The set came to a close with a "Night and Day," drawing the biggest crowd response of the evening. So much, that after it finished DeLaughter was so moved to continue the set that he turned a vocal ditty into a full-blown improvisational tune. The crowd, while somewhat dissipated at this point, ate every bit of it up, eventually hooting and hollering for an encore.
It's the first time in a long while for me - maybe ever - that a band actually came back for an encore that was not already in the books. When they left the stage, in their minds they were done, but with the growing volume of the crowds cheers, there was no way they weren't going to at least entertain the idea of an encore. The band slowly sauntered their way back on stage one by one, before DeLaughter finally made his way up - not from the side of stage like the rest of the band, but right through the middle of the crowd.
After a two song effort that finished with "Running Away," (which would've been a bummer not to hear) they finished the enthusiastic set with a simple "that's it, we're done." The crowd had dwindled to a much smaller fraction of itself at that point - most likely due to the near 1am set end. DeLaughter's smile was the last thing the stage saw, which was somewhat fitting as it was the driving force throughout most of the night. His group of merry followers - both fans and the band - seem to love and respect him with this unadulterated admiration. He has a commanding presence, both on and off the stage, and is respectful to those that have helped him along the way - which was evident with so many shout outs to friends and family throughout the evening.

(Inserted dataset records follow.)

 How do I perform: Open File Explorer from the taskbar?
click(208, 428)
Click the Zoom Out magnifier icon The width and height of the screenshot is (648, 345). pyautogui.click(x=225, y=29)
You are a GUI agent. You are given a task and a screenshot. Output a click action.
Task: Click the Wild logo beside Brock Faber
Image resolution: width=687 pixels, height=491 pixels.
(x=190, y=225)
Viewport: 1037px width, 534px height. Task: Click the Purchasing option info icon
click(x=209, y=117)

I was fortunate enough to be in attendance for this spectacular showcase last night, and would regret it if I missed out. Thankfully I didn't have to cover that Jane's Addiction/Alice in Chains concert at the Woodlands as originally planned, because I would've missed out on one of the best shows of my life. DeLaughter and Co. made it happen last night, and the couple hundred people that were also lucky enough to be there unquestionably left on the same musical high as I did.
Personal Bias: I came across The Polyphonic Spree over 10 years ago at Bonnaroo, and haven't been the same since.
The Crowd: Genuinely appreciative of the bands craft. I, at times, was questioning if I was seeing a show in Houston.
Overheard In The Crowd: "You are the motherfucker I teach my children about," some guy shouted at Tim DeLaughter during a quiet part towards the end. "Fuck Lil Wayne, I teach my kids about the Polyphonic Spreeeeeeee!"
Random Notebook Dump: All of the straws have a small cut in them and I keep getting it caught on my tongue. Sucks. I guess I should man up and stop using straws to drink my whiskey.